** Records to process follows **
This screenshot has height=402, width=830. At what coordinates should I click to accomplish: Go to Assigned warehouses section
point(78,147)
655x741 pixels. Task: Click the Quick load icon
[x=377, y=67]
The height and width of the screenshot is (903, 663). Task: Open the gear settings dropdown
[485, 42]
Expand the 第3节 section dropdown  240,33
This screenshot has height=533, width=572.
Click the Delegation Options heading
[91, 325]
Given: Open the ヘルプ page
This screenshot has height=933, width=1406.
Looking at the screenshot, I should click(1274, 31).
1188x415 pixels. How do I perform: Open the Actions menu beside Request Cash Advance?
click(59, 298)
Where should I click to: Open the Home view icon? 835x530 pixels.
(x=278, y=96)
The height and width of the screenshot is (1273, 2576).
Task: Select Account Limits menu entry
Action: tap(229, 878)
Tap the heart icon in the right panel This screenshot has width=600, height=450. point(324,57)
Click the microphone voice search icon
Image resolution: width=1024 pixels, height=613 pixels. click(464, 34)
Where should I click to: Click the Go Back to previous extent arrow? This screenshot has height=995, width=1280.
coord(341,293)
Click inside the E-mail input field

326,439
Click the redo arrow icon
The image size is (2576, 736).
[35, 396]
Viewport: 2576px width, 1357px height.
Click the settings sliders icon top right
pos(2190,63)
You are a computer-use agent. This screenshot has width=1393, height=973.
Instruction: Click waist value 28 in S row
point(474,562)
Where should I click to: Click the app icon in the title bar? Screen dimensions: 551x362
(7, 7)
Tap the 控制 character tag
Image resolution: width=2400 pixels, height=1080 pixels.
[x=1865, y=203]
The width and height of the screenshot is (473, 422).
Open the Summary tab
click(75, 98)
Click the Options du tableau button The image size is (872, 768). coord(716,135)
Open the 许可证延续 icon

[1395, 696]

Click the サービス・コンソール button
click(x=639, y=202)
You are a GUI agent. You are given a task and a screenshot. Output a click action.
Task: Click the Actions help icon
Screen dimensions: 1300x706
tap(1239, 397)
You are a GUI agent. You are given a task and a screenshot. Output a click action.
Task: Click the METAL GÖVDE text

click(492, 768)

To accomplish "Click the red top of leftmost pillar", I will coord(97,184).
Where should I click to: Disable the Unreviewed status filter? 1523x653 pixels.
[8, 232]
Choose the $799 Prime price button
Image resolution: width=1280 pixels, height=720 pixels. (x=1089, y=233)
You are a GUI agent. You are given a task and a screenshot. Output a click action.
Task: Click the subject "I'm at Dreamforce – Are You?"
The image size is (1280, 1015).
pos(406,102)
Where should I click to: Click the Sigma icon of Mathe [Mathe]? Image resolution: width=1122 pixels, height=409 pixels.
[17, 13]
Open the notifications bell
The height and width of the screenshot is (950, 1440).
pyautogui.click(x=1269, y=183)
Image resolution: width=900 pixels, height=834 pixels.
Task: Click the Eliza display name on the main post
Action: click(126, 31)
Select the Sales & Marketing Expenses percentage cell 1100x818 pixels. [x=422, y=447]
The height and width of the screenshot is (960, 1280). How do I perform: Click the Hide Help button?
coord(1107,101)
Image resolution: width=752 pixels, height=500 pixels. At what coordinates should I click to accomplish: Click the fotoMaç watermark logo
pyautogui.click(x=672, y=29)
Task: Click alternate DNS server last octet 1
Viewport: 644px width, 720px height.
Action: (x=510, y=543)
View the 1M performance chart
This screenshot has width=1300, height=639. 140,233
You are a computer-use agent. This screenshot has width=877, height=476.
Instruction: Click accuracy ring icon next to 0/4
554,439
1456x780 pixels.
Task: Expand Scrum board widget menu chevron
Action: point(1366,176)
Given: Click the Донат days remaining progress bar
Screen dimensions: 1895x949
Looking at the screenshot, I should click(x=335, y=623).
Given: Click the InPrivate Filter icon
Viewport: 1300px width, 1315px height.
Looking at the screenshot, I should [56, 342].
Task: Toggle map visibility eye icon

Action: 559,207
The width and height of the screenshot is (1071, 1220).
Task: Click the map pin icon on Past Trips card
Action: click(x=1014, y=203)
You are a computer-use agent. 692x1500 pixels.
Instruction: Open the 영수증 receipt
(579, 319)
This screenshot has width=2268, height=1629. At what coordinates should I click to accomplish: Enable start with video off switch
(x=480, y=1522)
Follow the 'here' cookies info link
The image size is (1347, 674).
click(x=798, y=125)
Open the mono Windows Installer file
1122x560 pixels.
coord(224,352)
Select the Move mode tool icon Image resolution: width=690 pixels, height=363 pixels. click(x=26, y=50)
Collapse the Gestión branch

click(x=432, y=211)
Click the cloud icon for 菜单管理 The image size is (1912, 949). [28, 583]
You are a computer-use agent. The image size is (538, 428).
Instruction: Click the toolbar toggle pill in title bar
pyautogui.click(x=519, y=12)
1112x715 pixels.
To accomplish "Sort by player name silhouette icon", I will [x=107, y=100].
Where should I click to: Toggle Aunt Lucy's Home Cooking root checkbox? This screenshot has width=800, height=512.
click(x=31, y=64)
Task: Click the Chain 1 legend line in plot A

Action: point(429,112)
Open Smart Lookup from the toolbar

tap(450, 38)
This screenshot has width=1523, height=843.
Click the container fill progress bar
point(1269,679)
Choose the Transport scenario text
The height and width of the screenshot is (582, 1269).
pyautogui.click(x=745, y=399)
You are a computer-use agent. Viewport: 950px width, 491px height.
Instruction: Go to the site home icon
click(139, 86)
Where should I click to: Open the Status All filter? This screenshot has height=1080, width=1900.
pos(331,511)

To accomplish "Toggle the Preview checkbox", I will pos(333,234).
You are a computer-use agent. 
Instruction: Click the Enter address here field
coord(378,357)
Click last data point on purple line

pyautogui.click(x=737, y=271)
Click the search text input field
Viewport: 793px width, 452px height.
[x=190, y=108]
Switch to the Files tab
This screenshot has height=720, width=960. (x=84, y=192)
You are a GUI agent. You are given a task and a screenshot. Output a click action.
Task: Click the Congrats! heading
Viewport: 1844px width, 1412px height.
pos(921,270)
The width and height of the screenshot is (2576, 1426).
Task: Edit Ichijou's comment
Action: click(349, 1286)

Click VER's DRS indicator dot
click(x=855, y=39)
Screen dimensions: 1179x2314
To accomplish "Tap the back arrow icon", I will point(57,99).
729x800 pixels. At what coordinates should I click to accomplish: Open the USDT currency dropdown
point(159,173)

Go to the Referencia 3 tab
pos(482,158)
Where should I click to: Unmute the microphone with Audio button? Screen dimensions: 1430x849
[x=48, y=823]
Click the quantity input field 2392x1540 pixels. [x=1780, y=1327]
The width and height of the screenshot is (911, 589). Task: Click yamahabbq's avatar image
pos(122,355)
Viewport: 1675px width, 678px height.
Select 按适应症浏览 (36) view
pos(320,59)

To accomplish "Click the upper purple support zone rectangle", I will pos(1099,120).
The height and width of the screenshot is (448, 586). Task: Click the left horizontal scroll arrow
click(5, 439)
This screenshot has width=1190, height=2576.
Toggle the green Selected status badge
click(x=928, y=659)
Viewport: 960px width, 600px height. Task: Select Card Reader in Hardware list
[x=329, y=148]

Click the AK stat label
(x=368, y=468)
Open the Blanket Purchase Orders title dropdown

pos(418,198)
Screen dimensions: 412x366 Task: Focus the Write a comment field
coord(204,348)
** End of Records to process **
**Work to complete**
Each line of the records belongs in the answer, reproduced exactly.

**Your solution**
This screenshot has height=402, width=830. At what coordinates should I click to accomplish: Go to Assigned warehouses section
point(78,147)
655x741 pixels. Task: Click the Quick load icon
[x=377, y=67]
The height and width of the screenshot is (903, 663). Task: Open the gear settings dropdown
[485, 42]
Expand the 第3节 section dropdown  240,33
This screenshot has height=533, width=572.
Click the Delegation Options heading
[91, 325]
Given: Open the ヘルプ page
This screenshot has height=933, width=1406.
Looking at the screenshot, I should click(1274, 31).
1188x415 pixels. How do I perform: Open the Actions menu beside Request Cash Advance?
click(59, 298)
Where should I click to: Open the Home view icon? 835x530 pixels.
(x=278, y=96)
The height and width of the screenshot is (1273, 2576).
Task: Select Account Limits menu entry
Action: tap(229, 878)
Tap the heart icon in the right panel This screenshot has width=600, height=450. point(324,57)
Click the microphone voice search icon
Image resolution: width=1024 pixels, height=613 pixels. click(464, 34)
Where should I click to: Click the Go Back to previous extent arrow? This screenshot has height=995, width=1280.
coord(341,293)
Click inside the E-mail input field

326,439
Click the redo arrow icon
The image size is (2576, 736).
[35, 396]
Viewport: 2576px width, 1357px height.
Click the settings sliders icon top right
pos(2190,63)
You are a computer-use agent. This screenshot has width=1393, height=973.
Instruction: Click waist value 28 in S row
point(474,562)
Where should I click to: Click the app icon in the title bar? Screen dimensions: 551x362
(7, 7)
Tap the 控制 character tag
Image resolution: width=2400 pixels, height=1080 pixels.
[x=1865, y=203]
The width and height of the screenshot is (473, 422).
Open the Summary tab
click(75, 98)
Click the Options du tableau button The image size is (872, 768). coord(716,135)
Open the 许可证延续 icon

[1395, 696]

Click the サービス・コンソール button
click(x=639, y=202)
You are a GUI agent. You are given a task and a screenshot. Output a click action.
Task: Click the Actions help icon
Screen dimensions: 1300x706
tap(1239, 397)
You are a GUI agent. You are given a task and a screenshot. Output a click action.
Task: Click the METAL GÖVDE text

click(492, 768)

To accomplish "Click the red top of leftmost pillar", I will coord(97,184).
Where should I click to: Disable the Unreviewed status filter? 1523x653 pixels.
[8, 232]
Choose the $799 Prime price button
Image resolution: width=1280 pixels, height=720 pixels. (x=1089, y=233)
You are a GUI agent. You are given a task and a screenshot. Output a click action.
Task: Click the subject "I'm at Dreamforce – Are You?"
The image size is (1280, 1015).
pos(406,102)
Where should I click to: Click the Sigma icon of Mathe [Mathe]? Image resolution: width=1122 pixels, height=409 pixels.
[17, 13]
Open the notifications bell
The height and width of the screenshot is (950, 1440).
pyautogui.click(x=1269, y=183)
Image resolution: width=900 pixels, height=834 pixels.
Task: Click the Eliza display name on the main post
Action: click(126, 31)
Select the Sales & Marketing Expenses percentage cell 1100x818 pixels. [x=422, y=447]
The height and width of the screenshot is (960, 1280). How do I perform: Click the Hide Help button?
coord(1107,101)
Image resolution: width=752 pixels, height=500 pixels. At what coordinates should I click to accomplish: Click the fotoMaç watermark logo
pyautogui.click(x=672, y=29)
Task: Click alternate DNS server last octet 1
Viewport: 644px width, 720px height.
Action: (x=510, y=543)
View the 1M performance chart
This screenshot has width=1300, height=639. 140,233
You are a computer-use agent. This screenshot has width=877, height=476.
Instruction: Click accuracy ring icon next to 0/4
554,439
1456x780 pixels.
Task: Expand Scrum board widget menu chevron
Action: point(1366,176)
Given: Click the Донат days remaining progress bar
Screen dimensions: 1895x949
Looking at the screenshot, I should click(x=335, y=623).
Given: Click the InPrivate Filter icon
Viewport: 1300px width, 1315px height.
Looking at the screenshot, I should [56, 342].
Task: Toggle map visibility eye icon

Action: 559,207
The width and height of the screenshot is (1071, 1220).
Task: Click the map pin icon on Past Trips card
Action: click(x=1014, y=203)
You are a computer-use agent. 692x1500 pixels.
Instruction: Open the 영수증 receipt
(579, 319)
This screenshot has width=2268, height=1629. At what coordinates should I click to accomplish: Enable start with video off switch
(x=480, y=1522)
Follow the 'here' cookies info link
The image size is (1347, 674).
click(x=798, y=125)
Open the mono Windows Installer file
1122x560 pixels.
coord(224,352)
Select the Move mode tool icon Image resolution: width=690 pixels, height=363 pixels. click(x=26, y=50)
Collapse the Gestión branch

click(x=432, y=211)
Click the cloud icon for 菜单管理 The image size is (1912, 949). [28, 583]
You are a computer-use agent. The image size is (538, 428).
Instruction: Click the toolbar toggle pill in title bar
pyautogui.click(x=519, y=12)
1112x715 pixels.
To accomplish "Sort by player name silhouette icon", I will [x=107, y=100].
Where should I click to: Toggle Aunt Lucy's Home Cooking root checkbox? This screenshot has width=800, height=512.
click(x=31, y=64)
Task: Click the Chain 1 legend line in plot A

Action: point(429,112)
Open Smart Lookup from the toolbar

tap(450, 38)
This screenshot has width=1523, height=843.
Click the container fill progress bar
point(1269,679)
Choose the Transport scenario text
The height and width of the screenshot is (582, 1269).
pyautogui.click(x=745, y=399)
You are a computer-use agent. Viewport: 950px width, 491px height.
Instruction: Go to the site home icon
click(139, 86)
Where should I click to: Open the Status All filter? This screenshot has height=1080, width=1900.
pos(331,511)

To accomplish "Toggle the Preview checkbox", I will pos(333,234).
You are a computer-use agent. 
Instruction: Click the Enter address here field
coord(378,357)
Click last data point on purple line

pyautogui.click(x=737, y=271)
Click the search text input field
Viewport: 793px width, 452px height.
[x=190, y=108]
Switch to the Files tab
This screenshot has height=720, width=960. (x=84, y=192)
You are a GUI agent. You are given a task and a screenshot. Output a click action.
Task: Click the Congrats! heading
Viewport: 1844px width, 1412px height.
pos(921,270)
The width and height of the screenshot is (2576, 1426).
Task: Edit Ichijou's comment
Action: click(349, 1286)

Click VER's DRS indicator dot
click(x=855, y=39)
Screen dimensions: 1179x2314
To accomplish "Tap the back arrow icon", I will point(57,99).
729x800 pixels. At what coordinates should I click to accomplish: Open the USDT currency dropdown
point(159,173)

Go to the Referencia 3 tab
pos(482,158)
Where should I click to: Unmute the microphone with Audio button? Screen dimensions: 1430x849
[x=48, y=823]
Click the quantity input field 2392x1540 pixels. [x=1780, y=1327]
The width and height of the screenshot is (911, 589). Task: Click yamahabbq's avatar image
pos(122,355)
Viewport: 1675px width, 678px height.
Select 按适应症浏览 (36) view
pos(320,59)

To accomplish "Click the upper purple support zone rectangle", I will pos(1099,120).
The height and width of the screenshot is (448, 586). Task: Click the left horizontal scroll arrow
click(5, 439)
This screenshot has width=1190, height=2576.
Toggle the green Selected status badge
click(x=928, y=659)
Viewport: 960px width, 600px height. Task: Select Card Reader in Hardware list
[x=329, y=148]

Click the AK stat label
(x=368, y=468)
Open the Blanket Purchase Orders title dropdown

pos(418,198)
Screen dimensions: 412x366 Task: Focus the Write a comment field
coord(204,348)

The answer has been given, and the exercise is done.